▶ [What needs to be done]: Output only the lines below that start at the line containing "Bookmark the Simple Sabotage post" and end at the line containing "Click the trash delete icon on selected tile", with both ends kept.

▶ [Record set]:
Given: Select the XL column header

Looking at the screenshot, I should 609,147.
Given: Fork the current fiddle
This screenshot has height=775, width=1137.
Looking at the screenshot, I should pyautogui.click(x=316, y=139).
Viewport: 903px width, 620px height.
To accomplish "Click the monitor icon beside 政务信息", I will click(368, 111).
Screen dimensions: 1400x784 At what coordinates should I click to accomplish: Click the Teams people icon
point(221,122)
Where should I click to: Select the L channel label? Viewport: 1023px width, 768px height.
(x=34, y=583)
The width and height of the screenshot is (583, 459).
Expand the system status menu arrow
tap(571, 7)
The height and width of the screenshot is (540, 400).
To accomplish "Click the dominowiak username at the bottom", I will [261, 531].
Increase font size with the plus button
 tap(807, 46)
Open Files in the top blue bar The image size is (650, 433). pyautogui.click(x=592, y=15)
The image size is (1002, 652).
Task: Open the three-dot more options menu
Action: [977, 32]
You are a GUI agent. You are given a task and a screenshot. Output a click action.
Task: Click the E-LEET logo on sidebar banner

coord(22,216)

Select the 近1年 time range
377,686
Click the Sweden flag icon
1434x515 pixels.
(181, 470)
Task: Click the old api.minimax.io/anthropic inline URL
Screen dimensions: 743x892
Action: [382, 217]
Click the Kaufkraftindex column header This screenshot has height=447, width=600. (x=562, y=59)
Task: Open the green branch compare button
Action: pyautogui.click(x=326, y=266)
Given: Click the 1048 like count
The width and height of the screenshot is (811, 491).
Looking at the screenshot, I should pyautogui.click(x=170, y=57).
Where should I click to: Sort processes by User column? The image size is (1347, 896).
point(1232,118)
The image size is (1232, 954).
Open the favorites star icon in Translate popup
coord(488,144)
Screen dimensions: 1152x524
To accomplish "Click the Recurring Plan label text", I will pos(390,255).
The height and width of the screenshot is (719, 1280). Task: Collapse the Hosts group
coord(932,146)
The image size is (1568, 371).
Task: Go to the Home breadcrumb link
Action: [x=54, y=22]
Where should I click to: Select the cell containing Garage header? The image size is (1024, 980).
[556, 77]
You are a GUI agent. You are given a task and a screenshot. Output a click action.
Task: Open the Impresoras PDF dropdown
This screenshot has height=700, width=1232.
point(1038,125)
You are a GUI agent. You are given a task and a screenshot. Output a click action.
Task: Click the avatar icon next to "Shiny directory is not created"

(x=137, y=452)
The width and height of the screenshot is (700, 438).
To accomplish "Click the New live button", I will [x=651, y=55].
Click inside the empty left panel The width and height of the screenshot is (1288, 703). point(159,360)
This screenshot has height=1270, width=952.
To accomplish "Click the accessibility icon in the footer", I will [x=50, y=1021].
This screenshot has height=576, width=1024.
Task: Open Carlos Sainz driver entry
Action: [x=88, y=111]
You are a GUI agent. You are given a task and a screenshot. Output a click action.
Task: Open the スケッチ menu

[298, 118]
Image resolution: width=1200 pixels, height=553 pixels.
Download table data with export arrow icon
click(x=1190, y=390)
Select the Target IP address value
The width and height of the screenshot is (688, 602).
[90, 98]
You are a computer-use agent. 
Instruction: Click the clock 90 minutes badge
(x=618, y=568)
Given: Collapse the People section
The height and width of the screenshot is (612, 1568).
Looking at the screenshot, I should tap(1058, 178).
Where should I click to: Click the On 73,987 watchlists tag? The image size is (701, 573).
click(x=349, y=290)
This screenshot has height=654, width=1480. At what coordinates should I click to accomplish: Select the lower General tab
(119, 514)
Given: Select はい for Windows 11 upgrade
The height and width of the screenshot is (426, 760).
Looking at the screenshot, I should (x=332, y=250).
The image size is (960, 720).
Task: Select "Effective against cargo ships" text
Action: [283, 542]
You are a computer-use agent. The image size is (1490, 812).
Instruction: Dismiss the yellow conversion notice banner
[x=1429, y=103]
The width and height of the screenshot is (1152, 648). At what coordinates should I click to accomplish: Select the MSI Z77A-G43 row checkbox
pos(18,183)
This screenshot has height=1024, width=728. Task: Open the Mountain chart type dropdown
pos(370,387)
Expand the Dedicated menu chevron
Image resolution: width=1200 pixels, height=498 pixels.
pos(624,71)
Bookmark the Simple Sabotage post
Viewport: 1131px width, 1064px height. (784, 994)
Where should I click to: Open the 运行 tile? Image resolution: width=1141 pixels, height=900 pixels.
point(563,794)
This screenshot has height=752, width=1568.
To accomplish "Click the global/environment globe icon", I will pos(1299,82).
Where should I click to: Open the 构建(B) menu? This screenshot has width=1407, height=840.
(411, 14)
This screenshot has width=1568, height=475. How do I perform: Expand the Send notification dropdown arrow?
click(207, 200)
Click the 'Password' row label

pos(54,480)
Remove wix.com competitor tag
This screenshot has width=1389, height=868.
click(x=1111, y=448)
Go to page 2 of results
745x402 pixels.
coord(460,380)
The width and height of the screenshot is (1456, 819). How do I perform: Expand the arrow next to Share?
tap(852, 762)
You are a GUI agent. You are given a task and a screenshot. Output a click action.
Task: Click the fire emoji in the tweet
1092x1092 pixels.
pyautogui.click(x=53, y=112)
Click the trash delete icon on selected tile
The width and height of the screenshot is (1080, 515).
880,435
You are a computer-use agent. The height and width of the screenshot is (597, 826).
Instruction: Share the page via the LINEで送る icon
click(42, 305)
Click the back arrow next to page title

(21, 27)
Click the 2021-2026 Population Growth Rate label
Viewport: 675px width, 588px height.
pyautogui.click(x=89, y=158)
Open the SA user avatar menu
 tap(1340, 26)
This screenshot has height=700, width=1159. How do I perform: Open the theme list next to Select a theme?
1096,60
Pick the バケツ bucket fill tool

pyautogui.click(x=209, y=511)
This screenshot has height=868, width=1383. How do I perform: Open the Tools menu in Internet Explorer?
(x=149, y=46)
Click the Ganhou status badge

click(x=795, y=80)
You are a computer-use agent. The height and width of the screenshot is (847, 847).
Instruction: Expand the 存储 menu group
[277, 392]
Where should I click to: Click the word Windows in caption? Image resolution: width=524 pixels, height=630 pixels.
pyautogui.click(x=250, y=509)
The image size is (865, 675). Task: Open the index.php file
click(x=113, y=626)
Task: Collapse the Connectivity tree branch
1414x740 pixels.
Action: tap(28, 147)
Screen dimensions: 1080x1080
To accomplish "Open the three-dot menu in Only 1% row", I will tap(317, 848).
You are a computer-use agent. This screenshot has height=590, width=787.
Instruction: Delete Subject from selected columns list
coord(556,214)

▶ [Result for this task]:
Bookmark the Simple Sabotage post
Viewport: 1131px width, 1064px height. (784, 994)
Where should I click to: Open the 运行 tile? Image resolution: width=1141 pixels, height=900 pixels.
point(563,794)
This screenshot has height=752, width=1568.
To accomplish "Click the global/environment globe icon", I will pos(1299,82).
Where should I click to: Open the 构建(B) menu? This screenshot has width=1407, height=840.
(411, 14)
This screenshot has width=1568, height=475. How do I perform: Expand the Send notification dropdown arrow?
click(207, 200)
Click the 'Password' row label

pos(54,480)
Remove wix.com competitor tag
This screenshot has width=1389, height=868.
click(x=1111, y=448)
Go to page 2 of results
745x402 pixels.
coord(460,380)
The width and height of the screenshot is (1456, 819). How do I perform: Expand the arrow next to Share?
tap(852, 762)
You are a GUI agent. You are given a task and a screenshot. Output a click action.
Task: Click the fire emoji in the tweet
1092x1092 pixels.
pyautogui.click(x=53, y=112)
Click the trash delete icon on selected tile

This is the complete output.